I was taught that writing software is easy if you can express the problem you’re looking to solve and its solution in clear and precise English. I’m not sure about this being grammatical, clear or precise, but hopefully it’s enough to illustrate a means of uniformly modeling and implementing these beasties across a variety of use-cases.
For me, at least, writing this description is helpful as it forces me to walk through the various twists and turns in some detail before digging into the code. When I get the integrated walk-forward testing working I’ll try to provide some illustration of its use and will look-ahead to developing a regime-switching example using the models/mechanisms we’ve been discussing.

That toolbox sounds really cool!
Stratbox does indeed look really great and about to get greater! good luck with the development of that new functionality.
I did start coding up a back-test platform that I also wanted to use for trading, etc. but soon decided that was going to take me away from actually researching strategies. So I am focusing right now on back-testing, etc. with platforms that already implement the functionality I need (ie bought them) and I’ll revisit the best way to implement live trading at a later stage.

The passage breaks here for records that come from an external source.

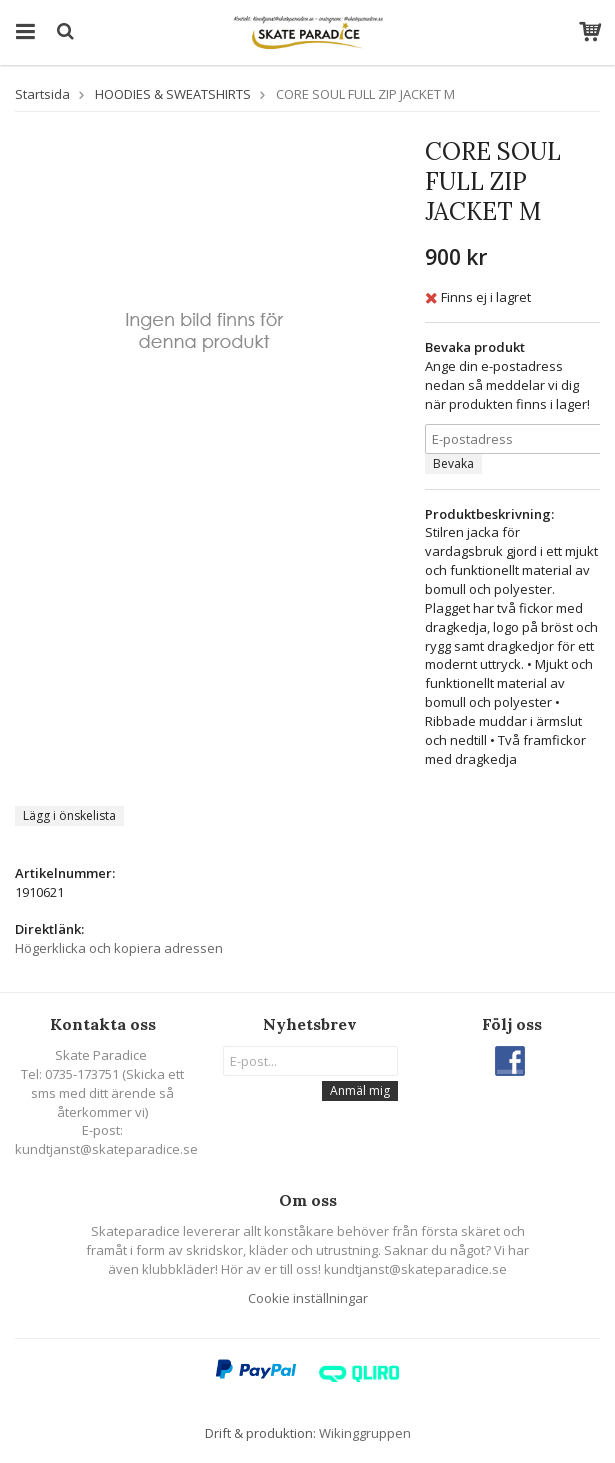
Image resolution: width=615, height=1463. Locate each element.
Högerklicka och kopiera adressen (119, 948)
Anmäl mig (360, 1090)
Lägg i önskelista (69, 815)
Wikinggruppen (365, 1433)
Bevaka (453, 463)
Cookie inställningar (308, 1298)
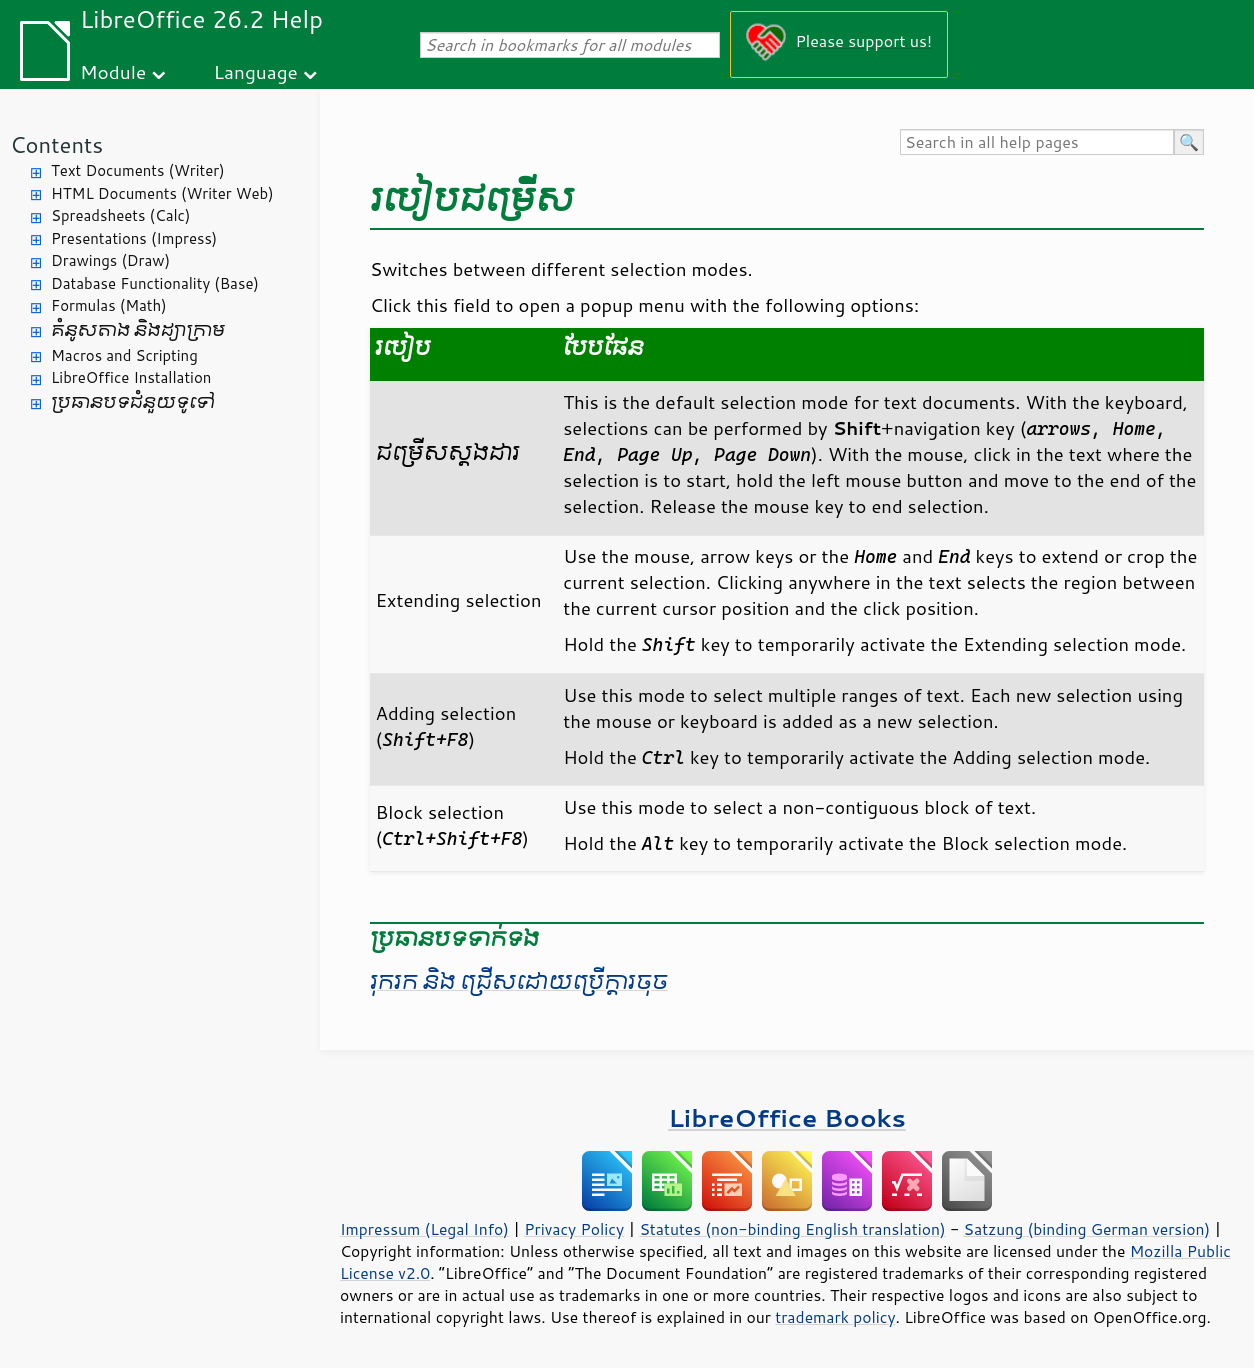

Obviously it is not as ideal as in your case where the same engine is running the different back-testing/trading modes (no code porting risk, effort, etc.)
Are you not distributing Stratbox at all or just not actively marketing it? Sounds like it would have great potential although I seem to understand this is not too much your cup of tea?
PS: are you a biker fan too? I have not seen the last GP yet and I was scared you might have shown Lorenzo doing a high-side at yesterday’s race (which I haven seent therefore losing any suspense for the title race) – but I think thats a previous race – it cant 2 like that in one season
Watching the race tonight (recorded).. Viva Rossi!
Thanks Jackie & Jez.
That’s a pretty stout understatement you make there, Jez! Writing this thing ourselves is a serious investment and a big distraction which really only buys flexibility. The flexibility is pretty compelling, though, and affordable alternatives just seemed to be toys when we’d looked at them a few years back. Serious analytical tools like barra or kx are simply too expensive – for the cost of their licenses, you can pay a few coders to do whatever comes to mind… And the production-worthy platforms like flextrade or portware are also expensive and were really built for sell-side oriented execution-quality development or use rather than providing rich facilities for alpha-generating strategies. I still think we made the least-bad choice, but the environment has changed a lot since then and our decision might well be different were we to have made it currently…
And yes, I have a long-standing love for all two-wheeled vehicles and the mashed intervertebral discs to prove it… Great way to bring the foundational lessons of risk management to heart. If you haven’t, take a look at my old post entitled “inverting stupid” as it’s also moto-inspired ;^>
I can see what you are saying with flexibility.. It must be so nice once you get there!
The other moto post is quite good if only for the “Stupid hurts” insight (never heard it before but it makes sense
Not sure if you watched the Valencia race… but oh boy, did Lorenzo save a MASSIVE high-side!